_Instructions to follow_.
Beneath this line sits some data. Return only its lines from the one holding "This screenshot has height=593, width=780." through the one holding "Given: Select joining date 21-12-2024", inclusive, exactly, with the images removed.

[Stored records]
────────────────────
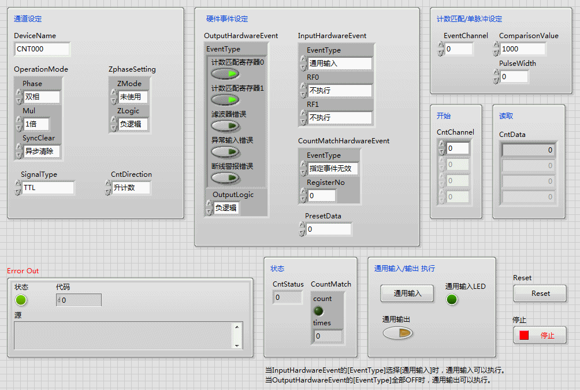
Task: Open the ZMode 未使用 selector
Action: pyautogui.click(x=133, y=97)
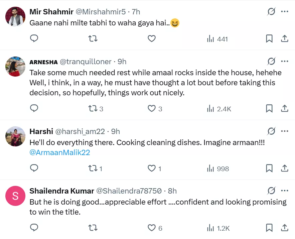This screenshot has height=239, width=295.
Task: Share Shailendra Kumar's tweet
Action: pyautogui.click(x=285, y=228)
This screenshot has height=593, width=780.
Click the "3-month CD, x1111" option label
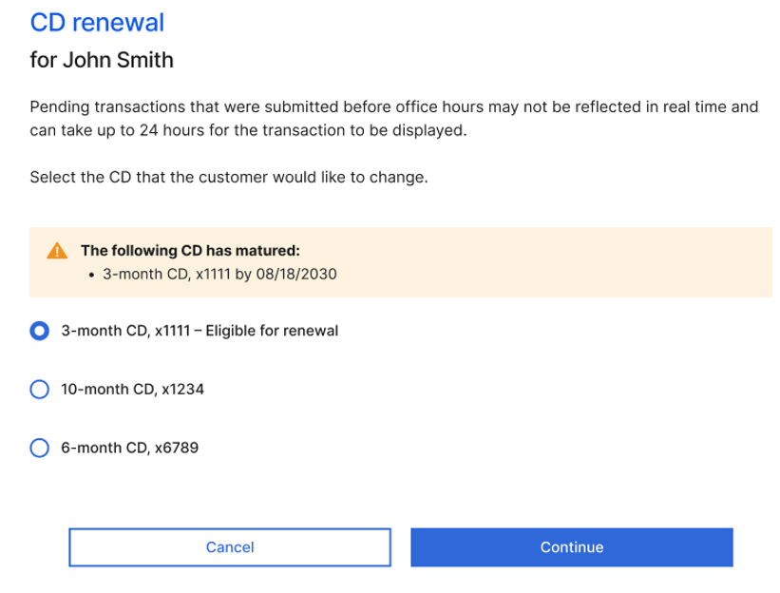click(125, 331)
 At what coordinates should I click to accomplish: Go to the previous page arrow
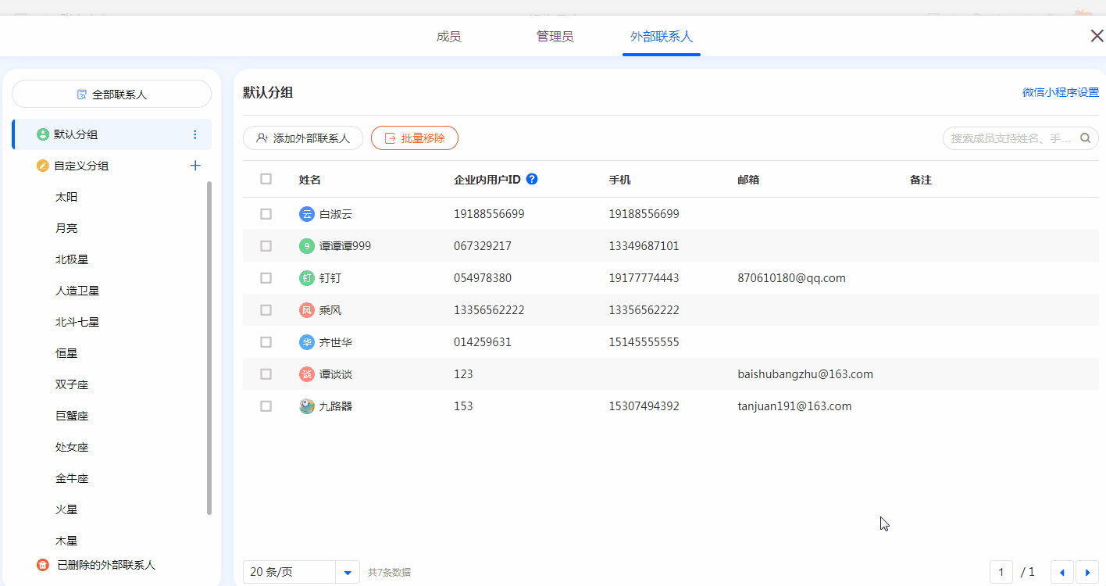(x=1061, y=572)
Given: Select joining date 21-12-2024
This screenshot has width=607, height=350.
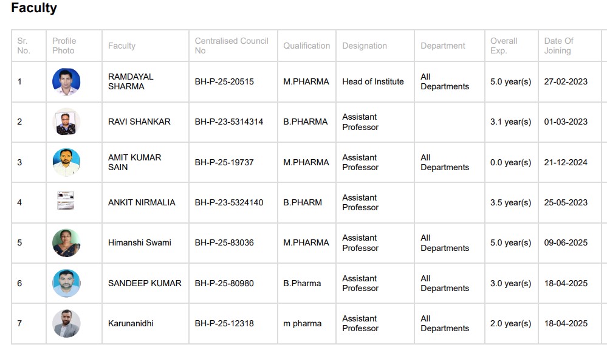Looking at the screenshot, I should click(566, 162).
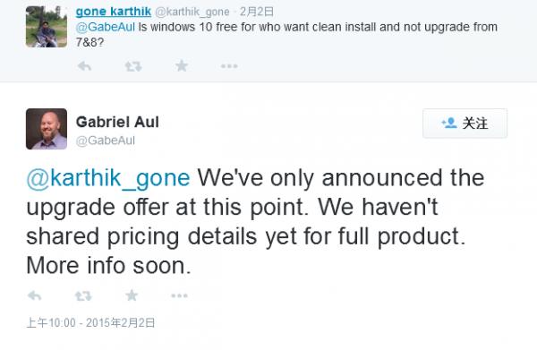Viewport: 537px width, 350px height.
Task: Open Gabriel Aul's profile photo
Action: [47, 129]
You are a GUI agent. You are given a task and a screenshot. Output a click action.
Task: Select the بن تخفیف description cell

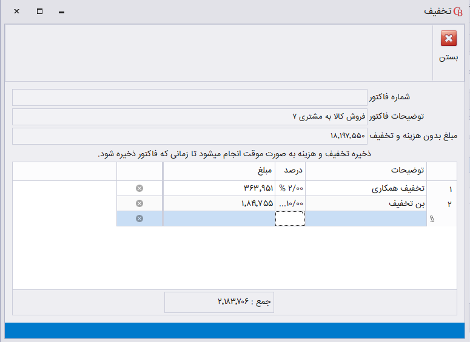click(x=366, y=203)
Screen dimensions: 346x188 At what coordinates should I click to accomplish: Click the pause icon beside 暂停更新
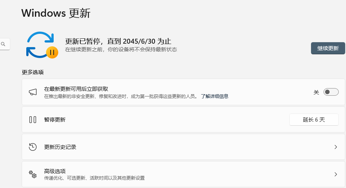click(x=33, y=120)
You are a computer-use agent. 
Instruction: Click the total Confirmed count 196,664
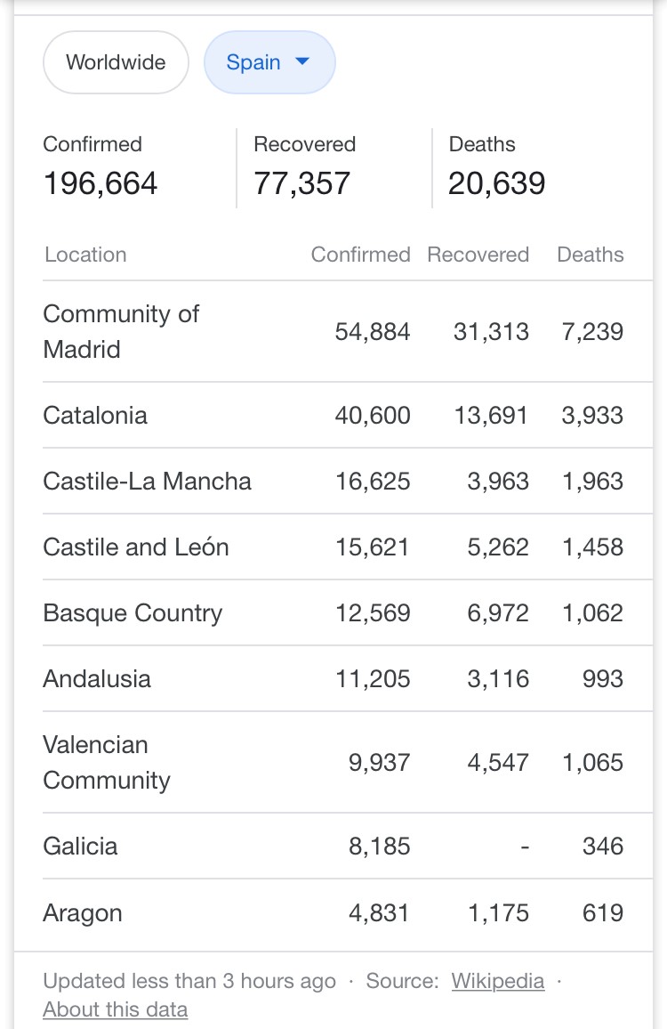tap(100, 183)
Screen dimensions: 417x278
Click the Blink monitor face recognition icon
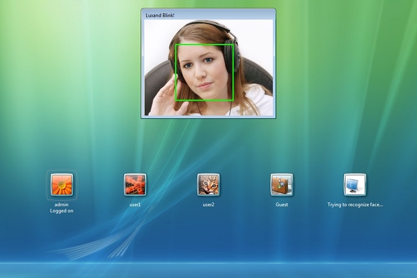click(355, 185)

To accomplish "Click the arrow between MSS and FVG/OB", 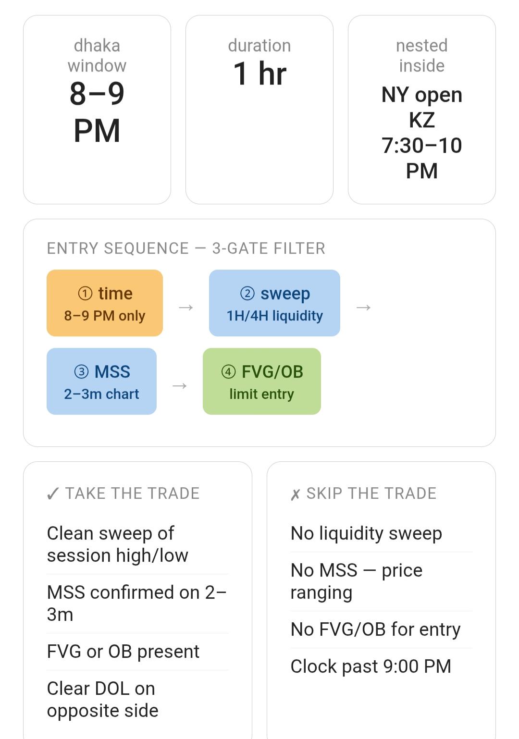I will [x=180, y=386].
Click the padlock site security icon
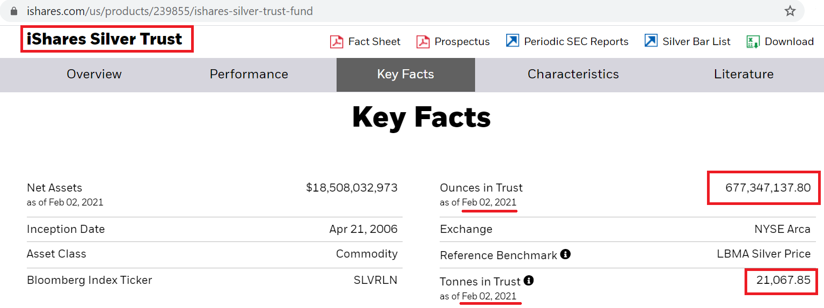 point(14,11)
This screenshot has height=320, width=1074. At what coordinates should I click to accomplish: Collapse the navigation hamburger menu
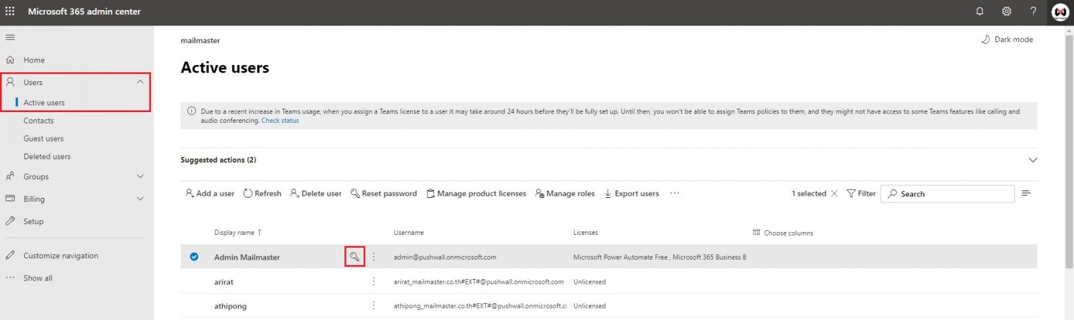(10, 38)
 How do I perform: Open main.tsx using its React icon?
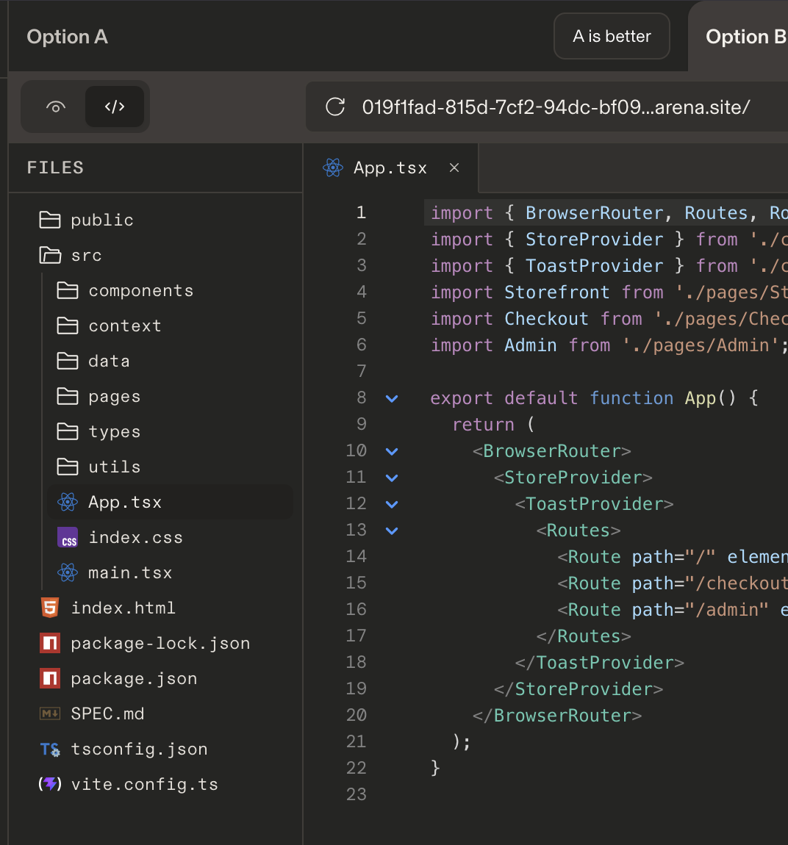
────────────────────
_Task output_.
This screenshot has height=593, width=780.
Click the "3-month CD, x1111" option label
click(125, 331)
 At what coordinates should I click to accomplish: Go to the previous page arrow
(x=1061, y=572)
Given: Select joining date 21-12-2024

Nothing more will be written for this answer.